- Born: March 26, 1882 Black Hawk, Colorado, U.S.
- Died: July 25, 1970 (aged 88) Denver, Colorado, U.S.
- Occupation: Businessman

= Jesse Shwayder =

American businessman, founder of Samsonite Corporation

Jesse Shwayder (March 26, 1882 – July 25, 1970) was an American businessman. He was the founder, president and chairman of the Samsonite Corporation, "the world's largest luggage manufacturer" by the time of his death.

==Early life==
Shwayder was born on March 16, 1882, in Black Hawk, Colorado. He was of Polish-Jewish descent.
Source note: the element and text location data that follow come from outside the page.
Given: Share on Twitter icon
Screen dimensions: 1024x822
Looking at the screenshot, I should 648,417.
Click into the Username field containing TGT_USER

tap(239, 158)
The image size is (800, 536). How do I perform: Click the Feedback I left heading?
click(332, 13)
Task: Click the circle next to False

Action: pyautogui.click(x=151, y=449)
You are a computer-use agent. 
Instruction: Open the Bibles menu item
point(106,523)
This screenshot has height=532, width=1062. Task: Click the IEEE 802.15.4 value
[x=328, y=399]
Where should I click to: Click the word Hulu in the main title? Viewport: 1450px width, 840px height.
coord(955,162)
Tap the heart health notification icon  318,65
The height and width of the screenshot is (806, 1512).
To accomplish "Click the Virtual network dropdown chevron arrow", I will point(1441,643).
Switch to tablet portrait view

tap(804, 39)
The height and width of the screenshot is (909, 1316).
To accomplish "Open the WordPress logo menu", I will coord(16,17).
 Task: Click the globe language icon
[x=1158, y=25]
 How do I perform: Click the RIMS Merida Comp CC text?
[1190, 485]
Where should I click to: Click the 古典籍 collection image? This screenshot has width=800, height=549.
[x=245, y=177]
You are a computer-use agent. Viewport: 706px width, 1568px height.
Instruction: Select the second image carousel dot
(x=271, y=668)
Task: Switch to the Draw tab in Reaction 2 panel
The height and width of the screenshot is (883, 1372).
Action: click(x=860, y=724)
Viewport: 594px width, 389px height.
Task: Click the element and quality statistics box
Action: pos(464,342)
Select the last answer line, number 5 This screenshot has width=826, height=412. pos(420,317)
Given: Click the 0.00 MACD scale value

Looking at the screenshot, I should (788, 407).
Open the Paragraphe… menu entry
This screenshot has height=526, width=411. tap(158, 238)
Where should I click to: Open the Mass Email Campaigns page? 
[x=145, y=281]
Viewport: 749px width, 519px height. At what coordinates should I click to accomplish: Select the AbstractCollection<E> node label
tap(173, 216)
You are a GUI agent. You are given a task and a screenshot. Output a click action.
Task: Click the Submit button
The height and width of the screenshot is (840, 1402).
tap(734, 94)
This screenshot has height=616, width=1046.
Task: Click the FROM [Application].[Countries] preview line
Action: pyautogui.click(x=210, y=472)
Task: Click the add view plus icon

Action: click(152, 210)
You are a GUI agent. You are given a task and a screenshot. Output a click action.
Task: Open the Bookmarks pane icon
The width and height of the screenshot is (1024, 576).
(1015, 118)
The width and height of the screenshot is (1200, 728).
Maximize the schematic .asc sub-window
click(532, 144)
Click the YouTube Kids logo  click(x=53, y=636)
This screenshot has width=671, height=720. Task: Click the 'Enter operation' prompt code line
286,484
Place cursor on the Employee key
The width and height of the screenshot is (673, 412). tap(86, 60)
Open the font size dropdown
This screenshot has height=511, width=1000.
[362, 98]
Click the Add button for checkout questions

His father, Isaac, owned a grocery store followed by a furniture store in Denver, where Shwayder worked as a teenager.

==Career==
Shwayder began his career as a salesman for the Seward Trunk Co. in New York City.

Shwayer founded the Shwayder Trunk Manufacturing Company in Denver in 1910. He served as its president from 1910 to 1960, and later served as its chairman. The company introduced a new suitcase called Samsonite in 1939, and it changed its name to the Samsonite Corporation in 1965.

Shwayder was inducted into the Colorado Business Hall of Fame posthumously, in 1991.

==Personal life and death==
Shwayder married Nellie Weitz. They had a son and four daughters.

Shwayder died on July 25, 1970, in Denver, at age 88. By the time of his death, Samsonite had become "the world's largest luggage manufacturer."